Hello boys and men. I’m your newest supernatural phone sex addiction. I’ll play you slow and sweet, just until you’re ready to break. Oh oh, it’s so fucking beautiful watching a man crumble in my hands. I’m a sizzling hot blonde with baleful blue eyes. I’m a maneater. I’ll hurt and destroy you, but the highs and lows are just too much for you to resist. You’re my weak little play thing. And trust that I adore pulling your strings; watching you squirm. I am one of the most delightfully depraved puppet masters around.
You should know a little bit more about your supernatural phone sex villainess. When I was in elementary school, I played the clarinet. It was boring and my reed always tasted like peanut butter. Probably from the sandwiches my father packed for lunch. It wasn’t until middle school that I found a new way to make sweet music: playing with boy’s hearts. I’ve always gotten everything I wanted. From a very young age, I had my daddy wrapped around my little finger. So I’ve had plenty of practice toying with the inferior sex. As soon as I realized that my feminine guile could be used on anyone with a penis, I gave up the clarinet and started controlling horny losers like you.

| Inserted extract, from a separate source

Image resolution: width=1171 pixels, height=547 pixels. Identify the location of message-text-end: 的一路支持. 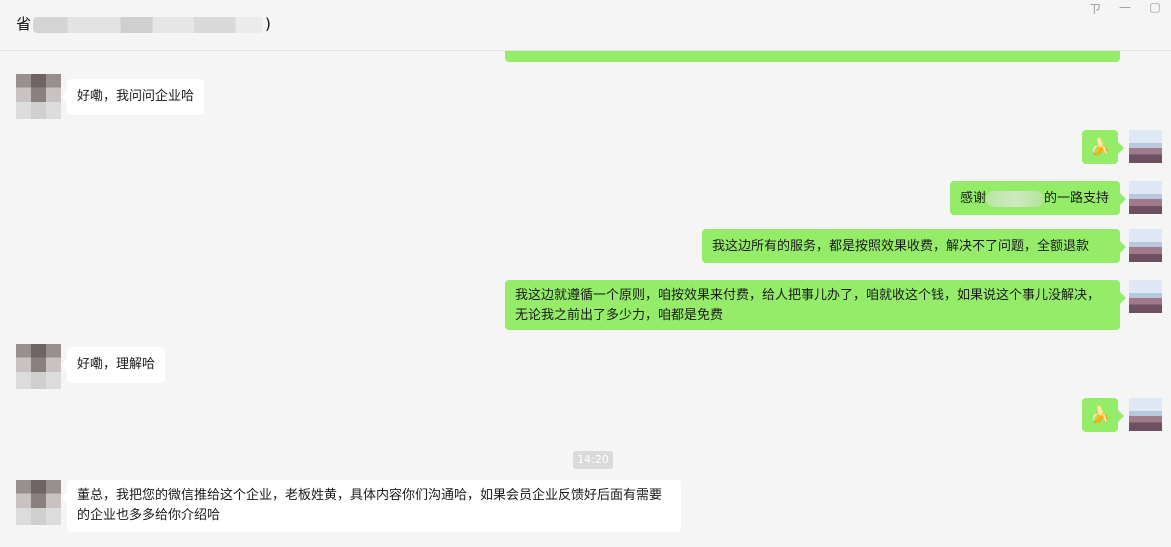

Sure, over-the-top fantasies are fun. I love them all and even the supernatural phone sex usuals like: A sexy psychotic succubus who just can’t get enough from draining your energy and your bank account. How about a mermaid who isn’t stupid enough to sell her voice but instead guides a man to his doom. Vicious blood-crazed vampiress who just can’t wait to sink her teeth into you. What about a supremely evil female super-villain who is so deliciously evil just because she wants to be? Oh, we could have a lot of fun in the land of supernatural phone sex.
Give me a call. 1-888-8-FREAKY and ask for Domme Janelle.